* **TASK INSTRUCTIONS**: Every entry should be reproduced word for word.

EXERCISE MATERIAL START

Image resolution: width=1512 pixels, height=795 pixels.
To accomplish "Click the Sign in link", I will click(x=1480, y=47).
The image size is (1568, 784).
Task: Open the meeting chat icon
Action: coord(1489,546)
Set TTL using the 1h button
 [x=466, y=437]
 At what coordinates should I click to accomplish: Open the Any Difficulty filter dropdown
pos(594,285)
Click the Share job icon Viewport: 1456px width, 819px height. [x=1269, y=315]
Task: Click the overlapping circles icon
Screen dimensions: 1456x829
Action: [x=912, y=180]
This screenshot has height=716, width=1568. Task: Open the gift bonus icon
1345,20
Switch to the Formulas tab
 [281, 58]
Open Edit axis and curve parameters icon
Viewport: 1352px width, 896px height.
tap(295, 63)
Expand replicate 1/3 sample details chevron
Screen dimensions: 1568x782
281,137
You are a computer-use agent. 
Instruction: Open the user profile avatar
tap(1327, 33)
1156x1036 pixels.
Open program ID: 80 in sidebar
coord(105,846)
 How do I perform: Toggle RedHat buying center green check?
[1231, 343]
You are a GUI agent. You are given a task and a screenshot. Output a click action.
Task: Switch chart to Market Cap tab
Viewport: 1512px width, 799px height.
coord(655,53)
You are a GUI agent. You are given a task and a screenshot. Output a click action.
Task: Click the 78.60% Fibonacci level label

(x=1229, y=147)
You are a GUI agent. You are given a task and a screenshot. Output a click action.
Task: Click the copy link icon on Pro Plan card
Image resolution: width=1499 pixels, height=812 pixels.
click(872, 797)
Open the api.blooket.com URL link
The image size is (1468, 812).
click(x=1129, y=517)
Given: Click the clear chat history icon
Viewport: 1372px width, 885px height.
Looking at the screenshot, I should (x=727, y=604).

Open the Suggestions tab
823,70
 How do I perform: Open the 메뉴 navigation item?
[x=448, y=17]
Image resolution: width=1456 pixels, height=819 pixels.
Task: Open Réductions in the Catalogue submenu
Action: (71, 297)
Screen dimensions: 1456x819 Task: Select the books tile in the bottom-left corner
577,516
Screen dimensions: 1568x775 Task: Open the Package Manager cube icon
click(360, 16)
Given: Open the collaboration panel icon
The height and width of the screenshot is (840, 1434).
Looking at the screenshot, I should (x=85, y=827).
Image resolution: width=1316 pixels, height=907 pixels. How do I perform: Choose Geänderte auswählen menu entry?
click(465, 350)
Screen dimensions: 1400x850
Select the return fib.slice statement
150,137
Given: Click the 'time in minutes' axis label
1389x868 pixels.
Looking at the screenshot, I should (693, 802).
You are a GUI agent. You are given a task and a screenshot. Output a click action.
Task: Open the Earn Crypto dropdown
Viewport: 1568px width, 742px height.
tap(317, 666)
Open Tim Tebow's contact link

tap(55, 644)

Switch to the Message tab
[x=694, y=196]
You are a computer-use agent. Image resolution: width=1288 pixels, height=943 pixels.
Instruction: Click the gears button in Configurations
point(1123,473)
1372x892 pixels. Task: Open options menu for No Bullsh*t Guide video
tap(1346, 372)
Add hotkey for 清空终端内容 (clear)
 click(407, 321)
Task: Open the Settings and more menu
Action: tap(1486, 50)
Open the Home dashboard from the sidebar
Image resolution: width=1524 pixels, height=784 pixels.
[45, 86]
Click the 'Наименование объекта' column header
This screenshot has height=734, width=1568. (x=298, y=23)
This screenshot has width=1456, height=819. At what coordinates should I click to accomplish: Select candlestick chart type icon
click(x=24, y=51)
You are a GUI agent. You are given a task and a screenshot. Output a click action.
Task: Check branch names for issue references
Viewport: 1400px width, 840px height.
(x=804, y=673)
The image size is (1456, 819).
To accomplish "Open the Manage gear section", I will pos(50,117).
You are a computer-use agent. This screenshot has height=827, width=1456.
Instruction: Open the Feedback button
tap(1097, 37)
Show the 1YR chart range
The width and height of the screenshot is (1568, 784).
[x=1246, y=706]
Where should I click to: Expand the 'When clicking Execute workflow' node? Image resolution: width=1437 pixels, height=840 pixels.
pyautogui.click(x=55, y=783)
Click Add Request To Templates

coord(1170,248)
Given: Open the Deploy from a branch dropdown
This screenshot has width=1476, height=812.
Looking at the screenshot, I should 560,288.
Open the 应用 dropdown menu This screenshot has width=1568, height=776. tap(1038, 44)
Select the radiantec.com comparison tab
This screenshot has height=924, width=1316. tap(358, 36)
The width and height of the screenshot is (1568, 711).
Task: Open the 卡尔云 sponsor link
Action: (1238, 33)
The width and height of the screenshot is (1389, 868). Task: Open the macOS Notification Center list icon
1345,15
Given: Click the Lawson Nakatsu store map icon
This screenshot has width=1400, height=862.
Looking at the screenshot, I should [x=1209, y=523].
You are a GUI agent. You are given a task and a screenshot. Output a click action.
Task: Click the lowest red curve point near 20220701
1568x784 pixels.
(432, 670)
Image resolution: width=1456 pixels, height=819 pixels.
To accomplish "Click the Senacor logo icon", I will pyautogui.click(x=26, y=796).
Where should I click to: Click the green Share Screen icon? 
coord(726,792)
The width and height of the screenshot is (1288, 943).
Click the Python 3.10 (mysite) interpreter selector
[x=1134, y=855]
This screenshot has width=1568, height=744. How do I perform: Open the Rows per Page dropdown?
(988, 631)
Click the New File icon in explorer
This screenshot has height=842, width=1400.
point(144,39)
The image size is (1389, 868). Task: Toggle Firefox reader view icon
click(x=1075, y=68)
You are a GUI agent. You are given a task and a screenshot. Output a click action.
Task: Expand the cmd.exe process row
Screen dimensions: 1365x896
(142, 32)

EXERCISE MATERIAL END

* **ANSWER BOX**:
Image resolution: width=1512 pixels, height=795 pixels.
To accomplish "Click the Sign in link", I will click(x=1480, y=47).
The image size is (1568, 784).
Task: Open the meeting chat icon
Action: coord(1489,546)
Set TTL using the 1h button
 [x=466, y=437]
 At what coordinates should I click to accomplish: Open the Any Difficulty filter dropdown
pos(594,285)
Click the Share job icon Viewport: 1456px width, 819px height. [x=1269, y=315]
Task: Click the overlapping circles icon
Screen dimensions: 1456x829
Action: [x=912, y=180]
This screenshot has height=716, width=1568. Task: Open the gift bonus icon
1345,20
Switch to the Formulas tab
 [281, 58]
Open Edit axis and curve parameters icon
Viewport: 1352px width, 896px height.
tap(295, 63)
Expand replicate 1/3 sample details chevron
Screen dimensions: 1568x782
281,137
You are a computer-use agent. 
Instruction: Open the user profile avatar
tap(1327, 33)
1156x1036 pixels.
Open program ID: 80 in sidebar
coord(105,846)
 How do I perform: Toggle RedHat buying center green check?
[1231, 343]
You are a GUI agent. You are given a task and a screenshot. Output a click action.
Task: Switch chart to Market Cap tab
Viewport: 1512px width, 799px height.
coord(655,53)
You are a GUI agent. You are given a task and a screenshot. Output a click action.
Task: Click the 78.60% Fibonacci level label

(x=1229, y=147)
You are a GUI agent. You are given a task and a screenshot. Output a click action.
Task: Click the copy link icon on Pro Plan card
Image resolution: width=1499 pixels, height=812 pixels.
click(872, 797)
Open the api.blooket.com URL link
The image size is (1468, 812).
click(x=1129, y=517)
Given: Click the clear chat history icon
Viewport: 1372px width, 885px height.
Looking at the screenshot, I should (x=727, y=604).

Open the Suggestions tab
823,70
 How do I perform: Open the 메뉴 navigation item?
[x=448, y=17]
Image resolution: width=1456 pixels, height=819 pixels.
Task: Open Réductions in the Catalogue submenu
Action: (71, 297)
Screen dimensions: 1456x819 Task: Select the books tile in the bottom-left corner
577,516
Screen dimensions: 1568x775 Task: Open the Package Manager cube icon
click(360, 16)
Given: Open the collaboration panel icon
The height and width of the screenshot is (840, 1434).
Looking at the screenshot, I should (x=85, y=827).
Image resolution: width=1316 pixels, height=907 pixels. How do I perform: Choose Geänderte auswählen menu entry?
click(465, 350)
Screen dimensions: 1400x850
Select the return fib.slice statement
150,137
Given: Click the 'time in minutes' axis label
1389x868 pixels.
Looking at the screenshot, I should (693, 802).
You are a GUI agent. You are given a task and a screenshot. Output a click action.
Task: Open the Earn Crypto dropdown
Viewport: 1568px width, 742px height.
tap(317, 666)
Open Tim Tebow's contact link

tap(55, 644)

Switch to the Message tab
[x=694, y=196]
You are a computer-use agent. Image resolution: width=1288 pixels, height=943 pixels.
Instruction: Click the gears button in Configurations
point(1123,473)
1372x892 pixels. Task: Open options menu for No Bullsh*t Guide video
tap(1346, 372)
Add hotkey for 清空终端内容 (clear)
 click(407, 321)
Task: Open the Settings and more menu
Action: tap(1486, 50)
Open the Home dashboard from the sidebar
Image resolution: width=1524 pixels, height=784 pixels.
[45, 86]
Click the 'Наименование объекта' column header
This screenshot has height=734, width=1568. (x=298, y=23)
This screenshot has width=1456, height=819. At what coordinates should I click to accomplish: Select candlestick chart type icon
click(x=24, y=51)
You are a GUI agent. You are given a task and a screenshot. Output a click action.
Task: Check branch names for issue references
Viewport: 1400px width, 840px height.
(x=804, y=673)
The image size is (1456, 819).
To accomplish "Open the Manage gear section", I will pos(50,117).
You are a computer-use agent. This screenshot has height=827, width=1456.
Instruction: Open the Feedback button
tap(1097, 37)
Show the 1YR chart range
The width and height of the screenshot is (1568, 784).
[x=1246, y=706]
Where should I click to: Expand the 'When clicking Execute workflow' node? Image resolution: width=1437 pixels, height=840 pixels.
pyautogui.click(x=55, y=783)
Click Add Request To Templates

coord(1170,248)
Given: Open the Deploy from a branch dropdown
This screenshot has width=1476, height=812.
Looking at the screenshot, I should 560,288.
Open the 应用 dropdown menu This screenshot has width=1568, height=776. tap(1038, 44)
Select the radiantec.com comparison tab
This screenshot has height=924, width=1316. tap(358, 36)
The width and height of the screenshot is (1568, 711).
Task: Open the 卡尔云 sponsor link
Action: (1238, 33)
The width and height of the screenshot is (1389, 868). Task: Open the macOS Notification Center list icon
1345,15
Given: Click the Lawson Nakatsu store map icon
This screenshot has width=1400, height=862.
Looking at the screenshot, I should [x=1209, y=523].
You are a GUI agent. You are given a task and a screenshot. Output a click action.
Task: Click the lowest red curve point near 20220701
1568x784 pixels.
(432, 670)
Image resolution: width=1456 pixels, height=819 pixels.
To accomplish "Click the Senacor logo icon", I will pyautogui.click(x=26, y=796).
Where should I click to: Click the green Share Screen icon? 
coord(726,792)
The width and height of the screenshot is (1288, 943).
Click the Python 3.10 (mysite) interpreter selector
[x=1134, y=855]
This screenshot has width=1568, height=744. How do I perform: Open the Rows per Page dropdown?
(988, 631)
Click the New File icon in explorer
This screenshot has height=842, width=1400.
point(144,39)
The image size is (1389, 868). Task: Toggle Firefox reader view icon
click(x=1075, y=68)
You are a GUI agent. You are given a task and a screenshot. Output a click action.
Task: Expand the cmd.exe process row
Screen dimensions: 1365x896
(142, 32)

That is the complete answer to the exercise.